Data extracted from a collection:

^^^^^^^^

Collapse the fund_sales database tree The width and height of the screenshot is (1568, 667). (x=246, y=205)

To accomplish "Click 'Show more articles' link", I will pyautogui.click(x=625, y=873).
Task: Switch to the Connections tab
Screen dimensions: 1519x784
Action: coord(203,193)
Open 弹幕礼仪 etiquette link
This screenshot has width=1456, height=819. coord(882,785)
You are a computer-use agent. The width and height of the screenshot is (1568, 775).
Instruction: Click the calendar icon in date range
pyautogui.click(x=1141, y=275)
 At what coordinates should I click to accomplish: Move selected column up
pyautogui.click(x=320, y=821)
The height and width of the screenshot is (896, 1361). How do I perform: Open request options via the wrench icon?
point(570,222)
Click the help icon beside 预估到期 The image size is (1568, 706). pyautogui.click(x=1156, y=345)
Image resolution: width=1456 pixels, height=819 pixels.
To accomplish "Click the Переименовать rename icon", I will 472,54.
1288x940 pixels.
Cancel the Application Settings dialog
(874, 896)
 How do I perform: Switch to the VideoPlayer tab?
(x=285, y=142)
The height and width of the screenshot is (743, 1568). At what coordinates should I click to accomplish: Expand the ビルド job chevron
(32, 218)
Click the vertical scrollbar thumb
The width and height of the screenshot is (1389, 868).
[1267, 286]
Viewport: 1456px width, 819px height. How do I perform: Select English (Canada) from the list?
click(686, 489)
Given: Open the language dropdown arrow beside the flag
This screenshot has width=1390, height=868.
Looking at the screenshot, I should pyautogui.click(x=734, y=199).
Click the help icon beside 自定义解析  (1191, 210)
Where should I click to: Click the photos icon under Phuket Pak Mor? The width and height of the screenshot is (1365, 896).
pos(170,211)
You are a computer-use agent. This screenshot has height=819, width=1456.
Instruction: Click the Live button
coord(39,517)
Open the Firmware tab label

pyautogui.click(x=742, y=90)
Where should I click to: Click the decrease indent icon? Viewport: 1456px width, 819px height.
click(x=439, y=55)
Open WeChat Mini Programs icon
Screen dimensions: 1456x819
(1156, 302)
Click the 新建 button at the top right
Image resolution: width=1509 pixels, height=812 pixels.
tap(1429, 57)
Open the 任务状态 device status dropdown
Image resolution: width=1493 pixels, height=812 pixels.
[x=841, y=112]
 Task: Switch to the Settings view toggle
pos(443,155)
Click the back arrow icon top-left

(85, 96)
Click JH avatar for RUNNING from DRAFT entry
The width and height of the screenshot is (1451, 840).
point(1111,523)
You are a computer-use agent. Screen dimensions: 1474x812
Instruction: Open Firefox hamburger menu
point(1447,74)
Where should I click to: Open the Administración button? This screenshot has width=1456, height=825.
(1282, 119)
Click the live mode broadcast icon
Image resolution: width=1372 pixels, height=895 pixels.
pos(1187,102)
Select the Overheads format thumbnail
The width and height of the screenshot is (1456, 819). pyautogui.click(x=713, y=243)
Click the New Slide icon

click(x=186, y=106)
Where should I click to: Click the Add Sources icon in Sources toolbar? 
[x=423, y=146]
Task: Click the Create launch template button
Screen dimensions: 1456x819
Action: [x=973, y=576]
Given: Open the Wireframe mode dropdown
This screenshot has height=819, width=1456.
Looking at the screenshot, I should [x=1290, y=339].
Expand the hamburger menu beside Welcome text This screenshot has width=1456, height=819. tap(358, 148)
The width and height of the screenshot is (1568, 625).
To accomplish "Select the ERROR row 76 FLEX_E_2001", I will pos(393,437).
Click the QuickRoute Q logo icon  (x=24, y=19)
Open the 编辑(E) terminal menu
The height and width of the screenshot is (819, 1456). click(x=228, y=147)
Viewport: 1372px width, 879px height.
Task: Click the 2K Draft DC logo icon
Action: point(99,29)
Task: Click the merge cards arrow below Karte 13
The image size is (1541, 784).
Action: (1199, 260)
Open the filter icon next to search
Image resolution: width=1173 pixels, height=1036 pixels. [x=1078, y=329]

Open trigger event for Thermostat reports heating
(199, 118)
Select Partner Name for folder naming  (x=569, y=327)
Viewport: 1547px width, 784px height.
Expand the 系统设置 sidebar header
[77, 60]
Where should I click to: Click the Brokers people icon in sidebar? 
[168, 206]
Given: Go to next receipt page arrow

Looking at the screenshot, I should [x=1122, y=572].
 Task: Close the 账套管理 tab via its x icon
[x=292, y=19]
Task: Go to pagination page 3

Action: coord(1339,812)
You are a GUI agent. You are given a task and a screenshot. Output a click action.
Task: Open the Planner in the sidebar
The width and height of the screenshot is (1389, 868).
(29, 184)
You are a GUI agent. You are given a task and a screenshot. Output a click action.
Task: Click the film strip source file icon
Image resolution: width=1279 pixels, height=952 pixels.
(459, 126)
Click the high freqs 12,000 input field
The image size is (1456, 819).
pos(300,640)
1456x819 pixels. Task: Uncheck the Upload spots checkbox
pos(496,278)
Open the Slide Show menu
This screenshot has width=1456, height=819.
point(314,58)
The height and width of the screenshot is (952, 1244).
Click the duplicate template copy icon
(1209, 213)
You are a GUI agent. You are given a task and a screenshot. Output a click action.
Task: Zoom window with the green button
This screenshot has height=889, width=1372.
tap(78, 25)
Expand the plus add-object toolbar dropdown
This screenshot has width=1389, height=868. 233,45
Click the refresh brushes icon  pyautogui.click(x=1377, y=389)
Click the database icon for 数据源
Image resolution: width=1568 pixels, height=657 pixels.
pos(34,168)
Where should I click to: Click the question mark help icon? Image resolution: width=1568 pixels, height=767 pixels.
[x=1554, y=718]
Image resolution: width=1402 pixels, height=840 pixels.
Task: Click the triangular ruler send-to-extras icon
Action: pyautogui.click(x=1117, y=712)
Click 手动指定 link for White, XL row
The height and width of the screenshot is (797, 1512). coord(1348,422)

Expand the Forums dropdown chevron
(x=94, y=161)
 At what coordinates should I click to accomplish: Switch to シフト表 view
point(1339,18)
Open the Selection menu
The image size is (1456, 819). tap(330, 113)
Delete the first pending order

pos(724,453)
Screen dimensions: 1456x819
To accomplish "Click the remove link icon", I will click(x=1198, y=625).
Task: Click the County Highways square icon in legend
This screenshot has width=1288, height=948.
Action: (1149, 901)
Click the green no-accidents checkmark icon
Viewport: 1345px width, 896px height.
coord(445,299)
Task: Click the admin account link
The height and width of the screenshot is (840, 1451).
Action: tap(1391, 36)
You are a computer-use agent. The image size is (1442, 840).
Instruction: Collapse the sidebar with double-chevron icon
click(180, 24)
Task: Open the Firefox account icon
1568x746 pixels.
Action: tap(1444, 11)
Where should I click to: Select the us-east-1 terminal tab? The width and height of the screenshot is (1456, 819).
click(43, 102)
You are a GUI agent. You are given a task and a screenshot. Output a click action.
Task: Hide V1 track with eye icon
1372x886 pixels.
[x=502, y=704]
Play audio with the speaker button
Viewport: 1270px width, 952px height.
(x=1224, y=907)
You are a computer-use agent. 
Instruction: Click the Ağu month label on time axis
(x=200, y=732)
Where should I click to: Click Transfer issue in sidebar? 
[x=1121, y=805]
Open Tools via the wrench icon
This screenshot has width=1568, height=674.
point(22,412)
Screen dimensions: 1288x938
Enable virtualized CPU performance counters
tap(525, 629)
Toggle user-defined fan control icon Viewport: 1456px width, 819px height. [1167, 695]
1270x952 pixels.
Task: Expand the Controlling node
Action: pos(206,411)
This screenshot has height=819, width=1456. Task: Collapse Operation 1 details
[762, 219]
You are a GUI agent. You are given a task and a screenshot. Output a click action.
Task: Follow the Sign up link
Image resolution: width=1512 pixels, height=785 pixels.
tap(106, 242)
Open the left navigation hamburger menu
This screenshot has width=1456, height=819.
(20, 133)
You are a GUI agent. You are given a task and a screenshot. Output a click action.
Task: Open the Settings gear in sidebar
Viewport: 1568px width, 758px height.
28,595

^^^^^^^^

Take the line holding "Instruction: Click the Ağu" and all lines after it through the end of the data, and set them down exactly.

● **Task response**
Instruction: Click the Ağu month label on time axis
(x=200, y=732)
Where should I click to: Click Transfer issue in sidebar? 
[x=1121, y=805]
Open Tools via the wrench icon
This screenshot has width=1568, height=674.
point(22,412)
Screen dimensions: 1288x938
Enable virtualized CPU performance counters
tap(525, 629)
Toggle user-defined fan control icon Viewport: 1456px width, 819px height. [1167, 695]
1270x952 pixels.
Task: Expand the Controlling node
Action: pos(206,411)
This screenshot has height=819, width=1456. Task: Collapse Operation 1 details
[762, 219]
You are a GUI agent. You are given a task and a screenshot. Output a click action.
Task: Follow the Sign up link
Image resolution: width=1512 pixels, height=785 pixels.
tap(106, 242)
Open the left navigation hamburger menu
This screenshot has width=1456, height=819.
(20, 133)
You are a GUI agent. You are given a task and a screenshot. Output a click action.
Task: Open the Settings gear in sidebar
Viewport: 1568px width, 758px height.
28,595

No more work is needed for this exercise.